In this respect, governments could make available further risk-sharing guarantees (with the EIB/EIF) and act decisively to stimulate innovative businesses, for example by implementing temporary tax reductions for highly innovative companies. Member states should be emphasising the need to encourage the consumption of goods by their citizens. If people buy more, businesses will produce more. This knock-on effect will give businesses a more solid footing when showing the banks that they will be able to pay back any credit they are asking to be granted.

How can the EU help address the skills mismatch in the European labour force?

The mismatch between the skills available on the labour market and those actually needed by enterprises has been a very complex and serious problem in Europe for many years and is currently the number one challenge to small businesses' competitiveness.

A study conducted by the German Chambers of Commerce in 2009 has even shown that the lack of access to appropriately skilled labour in Germany is the main reason for the 'innovation gap' that many SMEs perceive.

So far the European Commission has contented itself by reporting on future skills requirements in Europe up to 2020 through the 'New Skills for New Jobs Initiative' without going beyond a purely descriptive analysis.

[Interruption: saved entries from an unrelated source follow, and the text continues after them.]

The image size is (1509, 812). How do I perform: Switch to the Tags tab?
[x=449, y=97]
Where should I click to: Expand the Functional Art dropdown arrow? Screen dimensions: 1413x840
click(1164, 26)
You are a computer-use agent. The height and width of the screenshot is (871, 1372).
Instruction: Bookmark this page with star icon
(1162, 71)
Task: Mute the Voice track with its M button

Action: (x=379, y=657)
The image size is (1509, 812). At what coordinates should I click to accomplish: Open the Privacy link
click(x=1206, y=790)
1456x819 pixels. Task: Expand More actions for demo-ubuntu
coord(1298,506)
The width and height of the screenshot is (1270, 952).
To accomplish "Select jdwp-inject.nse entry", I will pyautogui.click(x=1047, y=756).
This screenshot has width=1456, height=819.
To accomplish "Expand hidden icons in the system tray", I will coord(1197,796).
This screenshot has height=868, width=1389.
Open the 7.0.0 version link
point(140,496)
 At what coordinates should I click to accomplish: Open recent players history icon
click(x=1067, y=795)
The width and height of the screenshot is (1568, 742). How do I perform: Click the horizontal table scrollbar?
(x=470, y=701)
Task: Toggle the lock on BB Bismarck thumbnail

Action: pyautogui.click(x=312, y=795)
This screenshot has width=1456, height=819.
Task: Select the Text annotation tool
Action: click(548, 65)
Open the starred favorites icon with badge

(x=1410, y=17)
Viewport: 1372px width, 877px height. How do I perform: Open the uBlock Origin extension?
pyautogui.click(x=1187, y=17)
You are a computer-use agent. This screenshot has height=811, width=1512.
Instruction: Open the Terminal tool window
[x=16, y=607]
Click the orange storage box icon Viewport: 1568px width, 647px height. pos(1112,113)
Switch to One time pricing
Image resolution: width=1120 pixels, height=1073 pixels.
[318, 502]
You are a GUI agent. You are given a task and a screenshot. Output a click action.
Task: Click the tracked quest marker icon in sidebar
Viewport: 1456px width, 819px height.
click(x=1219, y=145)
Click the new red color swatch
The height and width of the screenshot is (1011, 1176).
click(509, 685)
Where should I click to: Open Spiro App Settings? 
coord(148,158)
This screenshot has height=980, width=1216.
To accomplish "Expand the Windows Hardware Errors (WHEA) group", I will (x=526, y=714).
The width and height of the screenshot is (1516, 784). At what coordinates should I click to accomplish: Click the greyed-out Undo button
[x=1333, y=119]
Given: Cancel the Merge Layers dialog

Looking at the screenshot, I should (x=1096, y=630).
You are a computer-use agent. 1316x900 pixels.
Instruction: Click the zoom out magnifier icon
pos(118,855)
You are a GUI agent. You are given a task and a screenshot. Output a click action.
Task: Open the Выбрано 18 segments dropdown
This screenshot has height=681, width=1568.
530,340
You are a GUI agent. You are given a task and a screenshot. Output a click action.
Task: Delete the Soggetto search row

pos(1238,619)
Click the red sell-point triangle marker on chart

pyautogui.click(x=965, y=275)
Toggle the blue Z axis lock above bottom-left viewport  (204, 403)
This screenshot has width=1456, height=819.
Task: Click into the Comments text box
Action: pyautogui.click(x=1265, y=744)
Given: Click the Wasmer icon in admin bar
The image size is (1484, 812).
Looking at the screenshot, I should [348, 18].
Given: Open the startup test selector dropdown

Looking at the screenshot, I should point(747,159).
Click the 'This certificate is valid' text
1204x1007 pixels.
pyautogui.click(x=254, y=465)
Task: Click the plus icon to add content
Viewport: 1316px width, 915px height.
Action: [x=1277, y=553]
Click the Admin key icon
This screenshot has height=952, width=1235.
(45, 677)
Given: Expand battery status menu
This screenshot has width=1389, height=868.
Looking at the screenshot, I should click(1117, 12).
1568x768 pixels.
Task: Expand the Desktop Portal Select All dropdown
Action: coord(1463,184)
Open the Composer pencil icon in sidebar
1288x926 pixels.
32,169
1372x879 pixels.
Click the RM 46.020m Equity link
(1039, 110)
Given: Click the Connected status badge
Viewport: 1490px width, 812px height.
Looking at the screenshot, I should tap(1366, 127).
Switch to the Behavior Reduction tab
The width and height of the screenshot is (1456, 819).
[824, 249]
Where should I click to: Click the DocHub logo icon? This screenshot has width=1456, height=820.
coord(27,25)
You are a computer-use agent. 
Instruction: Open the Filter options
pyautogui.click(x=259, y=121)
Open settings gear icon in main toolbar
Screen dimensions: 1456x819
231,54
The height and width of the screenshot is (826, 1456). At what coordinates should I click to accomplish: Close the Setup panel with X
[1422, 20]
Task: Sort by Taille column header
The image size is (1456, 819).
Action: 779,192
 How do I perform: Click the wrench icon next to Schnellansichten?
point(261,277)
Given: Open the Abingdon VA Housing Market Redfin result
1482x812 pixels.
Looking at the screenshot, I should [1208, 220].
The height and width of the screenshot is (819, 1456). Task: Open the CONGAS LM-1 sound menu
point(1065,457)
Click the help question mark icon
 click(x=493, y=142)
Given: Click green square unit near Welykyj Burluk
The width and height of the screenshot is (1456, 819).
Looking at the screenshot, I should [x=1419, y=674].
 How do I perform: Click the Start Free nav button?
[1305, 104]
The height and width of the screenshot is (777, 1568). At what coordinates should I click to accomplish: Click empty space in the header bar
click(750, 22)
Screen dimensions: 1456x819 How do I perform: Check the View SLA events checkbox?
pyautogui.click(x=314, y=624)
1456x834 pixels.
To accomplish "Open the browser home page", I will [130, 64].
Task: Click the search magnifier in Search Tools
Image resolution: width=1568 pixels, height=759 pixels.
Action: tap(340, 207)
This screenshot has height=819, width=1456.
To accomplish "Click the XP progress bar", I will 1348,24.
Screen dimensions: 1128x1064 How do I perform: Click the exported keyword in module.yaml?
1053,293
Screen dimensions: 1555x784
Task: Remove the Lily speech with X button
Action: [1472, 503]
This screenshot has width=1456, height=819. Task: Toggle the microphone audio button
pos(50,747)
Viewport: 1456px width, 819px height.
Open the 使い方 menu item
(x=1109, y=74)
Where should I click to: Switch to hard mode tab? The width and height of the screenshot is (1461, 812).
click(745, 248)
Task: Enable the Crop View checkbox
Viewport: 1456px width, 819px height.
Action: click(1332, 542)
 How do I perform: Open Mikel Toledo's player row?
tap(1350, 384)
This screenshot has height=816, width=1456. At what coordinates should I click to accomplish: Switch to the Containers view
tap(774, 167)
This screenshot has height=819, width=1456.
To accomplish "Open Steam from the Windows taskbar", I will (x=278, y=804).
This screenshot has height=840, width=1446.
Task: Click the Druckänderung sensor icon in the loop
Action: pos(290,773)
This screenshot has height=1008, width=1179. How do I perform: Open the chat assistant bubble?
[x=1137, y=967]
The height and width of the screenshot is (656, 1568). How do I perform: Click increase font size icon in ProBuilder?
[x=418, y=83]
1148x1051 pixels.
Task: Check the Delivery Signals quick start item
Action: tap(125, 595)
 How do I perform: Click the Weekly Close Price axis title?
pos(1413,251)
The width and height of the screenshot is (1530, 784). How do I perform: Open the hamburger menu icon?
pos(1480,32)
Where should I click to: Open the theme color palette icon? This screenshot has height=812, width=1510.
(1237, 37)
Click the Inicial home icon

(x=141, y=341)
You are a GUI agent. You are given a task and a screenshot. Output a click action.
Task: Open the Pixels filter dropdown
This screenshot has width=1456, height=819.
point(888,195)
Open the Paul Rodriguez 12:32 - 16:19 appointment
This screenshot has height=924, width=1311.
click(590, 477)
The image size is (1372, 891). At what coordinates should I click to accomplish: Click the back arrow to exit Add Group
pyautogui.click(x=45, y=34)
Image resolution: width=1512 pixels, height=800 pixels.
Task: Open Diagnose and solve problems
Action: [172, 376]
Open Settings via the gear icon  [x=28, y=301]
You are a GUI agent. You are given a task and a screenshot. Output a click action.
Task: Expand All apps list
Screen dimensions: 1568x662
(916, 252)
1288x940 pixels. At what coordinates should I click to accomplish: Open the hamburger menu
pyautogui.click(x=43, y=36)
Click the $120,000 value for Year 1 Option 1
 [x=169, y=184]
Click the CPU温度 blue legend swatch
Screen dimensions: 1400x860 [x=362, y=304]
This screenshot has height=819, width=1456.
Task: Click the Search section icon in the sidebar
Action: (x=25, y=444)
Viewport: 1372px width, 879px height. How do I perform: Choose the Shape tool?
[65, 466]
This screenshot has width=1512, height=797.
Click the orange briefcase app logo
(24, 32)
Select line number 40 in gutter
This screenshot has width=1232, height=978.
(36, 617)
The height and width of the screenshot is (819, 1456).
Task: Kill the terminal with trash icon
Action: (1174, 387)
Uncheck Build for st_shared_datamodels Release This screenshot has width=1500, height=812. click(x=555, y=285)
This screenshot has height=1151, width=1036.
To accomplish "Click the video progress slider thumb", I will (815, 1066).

Surveys and studies will not remedy the problem. What we need is a set of different tools and policy approaches for identifying and addressing different forms of skills mismatch. The EU 2020 strategy must provide clear and definitive plans of how to finance lifelong learning systems intelligently and provide incentives for companies and individuals alike to invest in skills development on a sustainable basis. Those points are entirely missing from the current document.

In general, it is crucial that member states do not cut public spending on education and research. It is also important that accurate 'skills forecasting' is pursued: this means investment in relevant teacher education at primary and secondary level. A modern and flexible tax system is one way to give people outside of education a means to invest in their own skills portfolio, thus enlarging the number of participants in lifelong learning.

Do you think there are reforms that can be carried out which would set Europe on a road to sustainable recovery?

There are reforms which should be carried out if Europe wants to regain the road to sustainable recovery.

Firstly, Europe needs to regain competitiveness. Not only has the Lisbon Strategy failed, but the economic and financial crisis has highlighted the 'competitive problems' of specific countries, such as Ireland, Spain and Greece. Only labour market reforms which address the challenge of demographic change through enhanced flexibility and increased productivity can give Europe the push it needs to regain competitiveness and take a decisive step to the road to long-term, sustainable recovery.

The EU also needs increased and better targeted investments in innovation and Research & Development. EU countries spent on average, as a percentage of GDP, less on R&D in 2007 than they did in 2000, before the launch of the Lisbon Strategy! In comparison with the US and Japan for example, Europe lacks particularly private investment in innovation and R&D. In this respect, we have high expectations with regard to the Commission 'Innovation Act', to be presented shortly, as well as the Commission proposals in the framework of the EU 2020 Strategy.

Lastly, the fiscal situation in many EU member states (and particularly within the euro area) will make a sustainable recovery even more challenging.  The budgetary situation is perilous in several member states: no recovery will be fully sustainable as long as the strong fiscal deterioration caused by the recent crisis is not brought to a halt through balanced, but bold, welfare and fiscal reforms.